• [SOURCE]
I guess, if you're at that level you can get away with anything, including making yourself look incompetent for "fun". 

Maybe I'm getting to old for this stuff. 

Viper1 out.


----------



## AJ the TP Guru (Jul 29, 2011)

I enjoyed it. Just like as said above, it's a different animal. Actually, all kinds of archery take practice, bb just takes more.


----------



## zal (May 1, 2007)

Why don't all those magnificent barebow archers then slap on some sights and stabs and win all the olympic medals? I'm sure they'd be drawn like bears to a pot of honey, following the prizes and recognition olympic archery could bring.

Really. Why don't you try to switch disciplines without any training and try to shoot as many arrows as you can in 20 seconds? It took me few weeks to start scoring well when switching from recurve to compound, I'm sure results in first 20 seconds would have been a disaster...


----------



## bobnikon (Jun 10, 2012)

I thought it was a great video. Good clean fun. Anybody who thinks otherwise should have a snickers, or change their avatar to this


----------



## Myth Buster (Mar 27, 2015)

bobnikon said:


> I thought it was a great video. Good clean fun. Anybody who thinks otherwise should have a snickers, or change their avatar to this
> 
> View attachment 3833514


Or buy underwear that don't fit quite so tight!


----------



## steve morley (Dec 24, 2005)

The only thing I thought wrong was the fact they had a time limit and they rushed their shots, it would have shown the whole thing in a better light if they just shot 3 arrows at 30m to see who was the most accurate.


The top Oly shooter here took his sights off and shot BB last year for Indoor 18m Nationals (after he just shot Oly style) and came second to me, I have a lot of respect for that guy. Said next year I will rise to the challenge and also shoot both divs next year.


----------



## lksseven (Mar 21, 2010)

zal said:


> Why don't all those magnificent barebow archers then slap on some sights and stabs and win all the olympic medals? I'm sure they'd be drawn like bears to a pot of honey, following the prizes and recognition olympic archery could bring.

• [SUPPLIED INFORMATION]

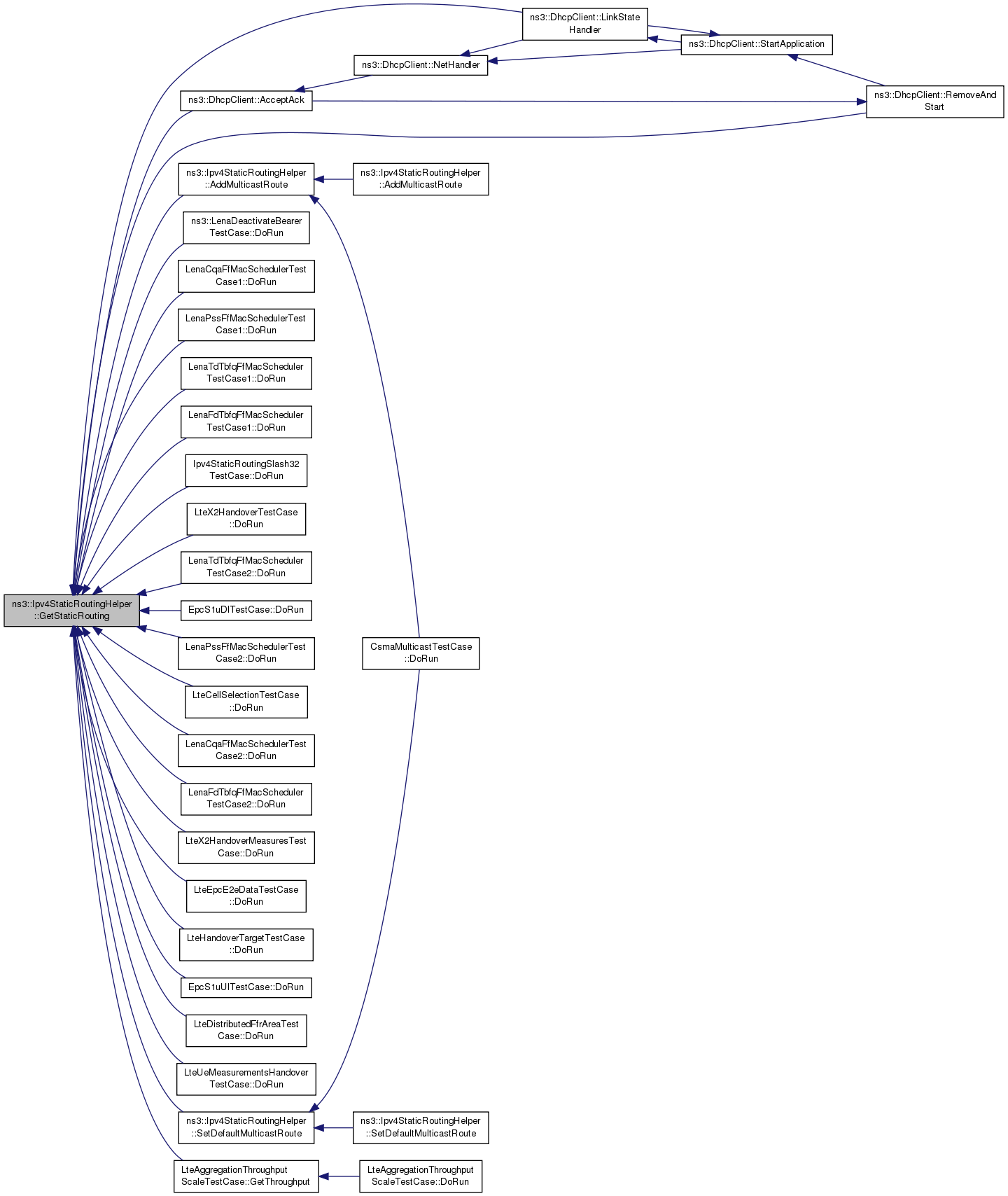Click the ns3::DhcpClient::RemoveAndStart node
Image resolution: width=1008 pixels, height=1196 pixels.
[934, 101]
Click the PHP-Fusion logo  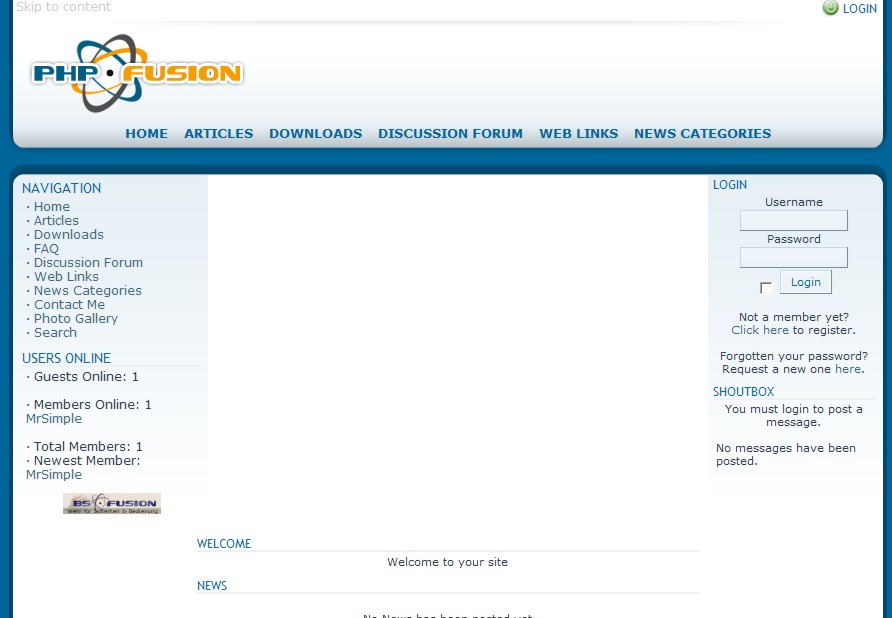136,73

• [EXERCISE BRIEF]
Extend the archery forum thread above, picking up after the last sentence shown.

• [TASK OUTPUT]
> 
> Really. Why don't you try to switch disciplines without any training and try to shoot as many arrows as you can in 20 seconds? It took me few weeks to start scoring well when switching from recurve to compound, I'm sure results in first 20 seconds would have been a disaster...


Agree completely, Zal. 

I thought the video was great fun. But it never occurred to me when I was watching it (obviously Viper is both smarter and more cynical than I) that it would be taken - either ignorantly or knowlingly -the wrong way. 

Some of the insinuations here are junior high level ridiculous - akin to insinuating that IndyCar drivers couldn't do well in race formats where the cars don't have 'all that stuff on them' (front wing, rear wing, etc). Laughable. 

Sigh....


----------



## limbwalker (Sep 26, 2003)

AJ the TP Guru said:


> I enjoyed it. Just like as said above, it's a different animal. Actually, all kinds of archery take practice, bb just takes more.


Not if you are satisfied with being mediocre it doesn't.  I know a lot of barebow and "trad" archers who are happy as hell with 5" groups at 18 meters, and even more that wished they could shoot 5" groups. 

If I've said it once, I've said it 1000 times. To be at the top of any discipline requires the same amount of time and dedication. The only distinction I draw between the three main disciplines is that barebow and compound are more mental and recurve is more physical, but that's about all that can be said about the three.


----------



## limbwalker (Sep 26, 2003)

steve morley said:


> The only thing I thought wrong was the fact they had a time limit and they rushed their shots, it would have shown the whole thing in a better light if they just shot 3 arrows at 30m to see who was the most accurate.
> 
> 
> *The top Oly shooter here took his sights off and shot BB last year for Indoor 18m Nationals (after he just shot Oly style) and came second to me, I have a lot of respect for that guy. Said next year I will rise to the challenge and also shoot both divs next year.*


:darkbeer:


----------



## ozzypop (Sep 23, 2010)

I would like to see them make a serious one taking it serious just to see how they would really do.


----------



## Viper1 (Aug 21, 2003)

John, Steve - 

Really? Impressive ... not.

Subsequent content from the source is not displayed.